▶ Given problem
Copy the entries below word for word, leaving out the pictures.

(Location data for words and elements)
>>>
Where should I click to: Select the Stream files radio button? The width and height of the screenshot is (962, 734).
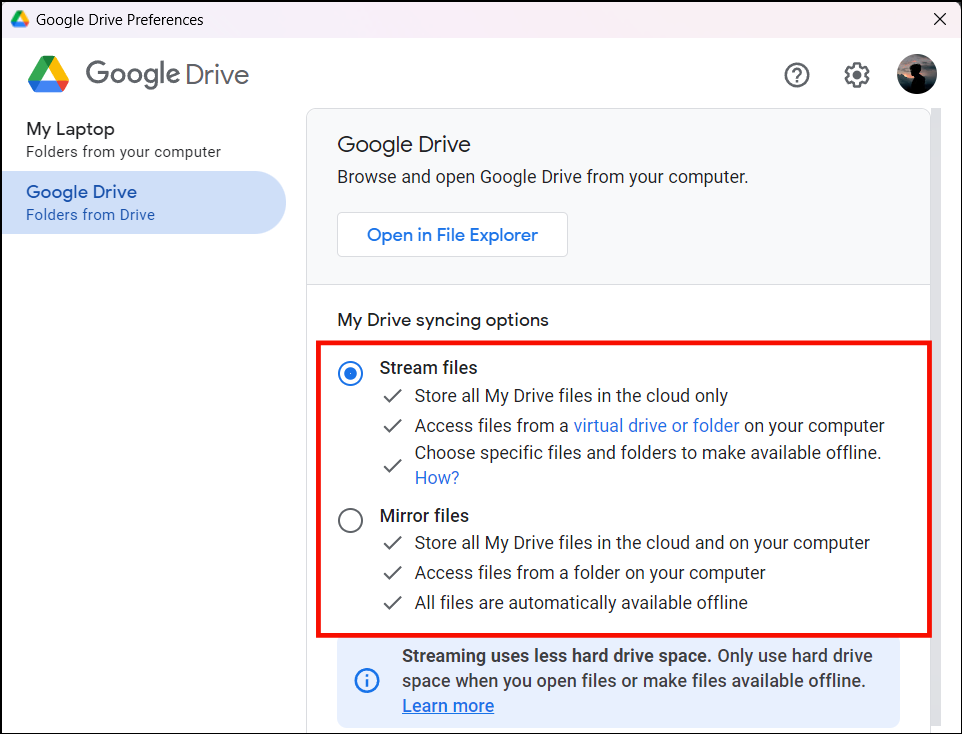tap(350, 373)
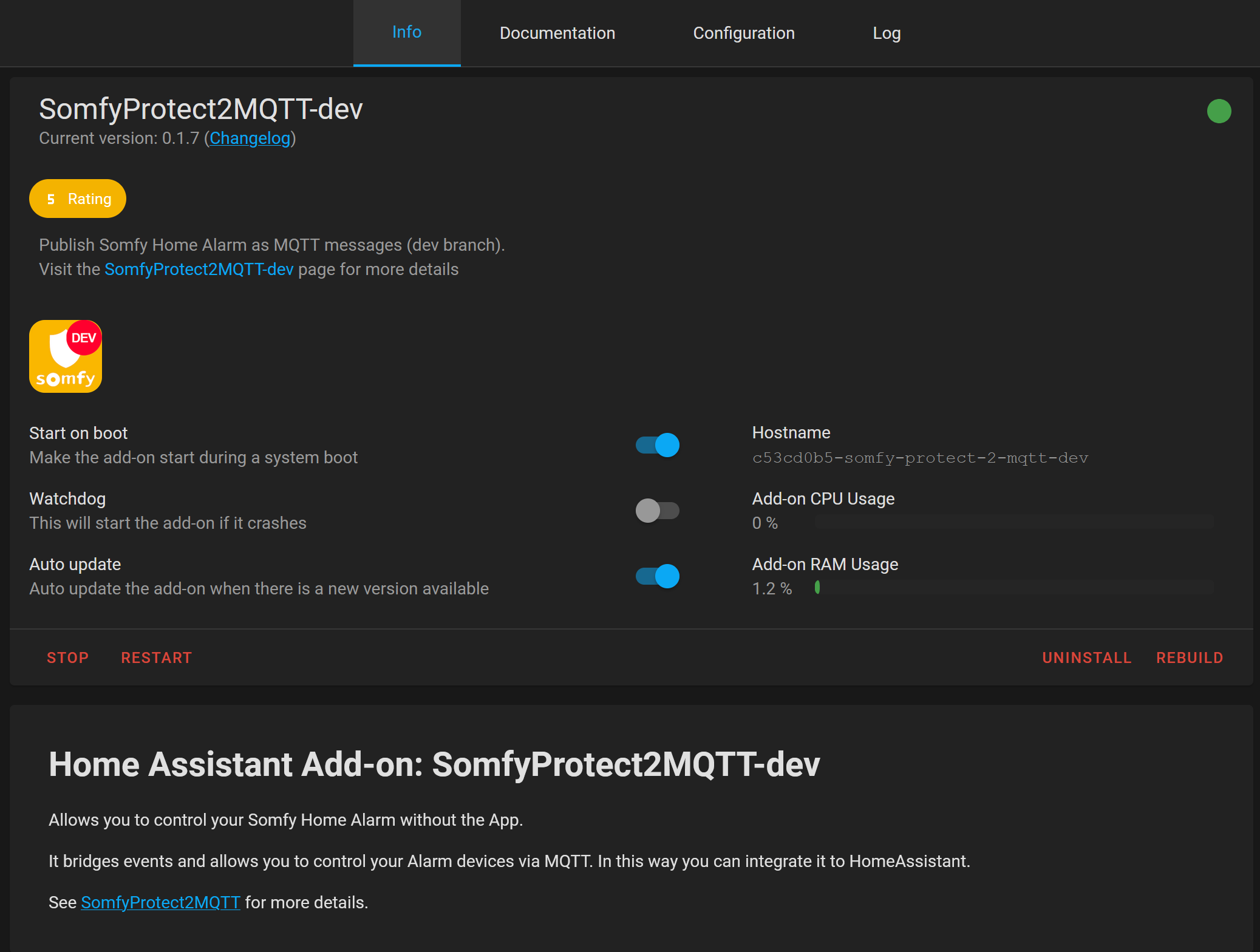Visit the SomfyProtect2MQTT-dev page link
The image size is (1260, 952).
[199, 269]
<<<
▶ Final answer
Where should I click to: Select the Stream files radio button? The width and height of the screenshot is (962, 734).
tap(350, 373)
Visit the SomfyProtect2MQTT-dev page link
The image size is (1260, 952).
[199, 269]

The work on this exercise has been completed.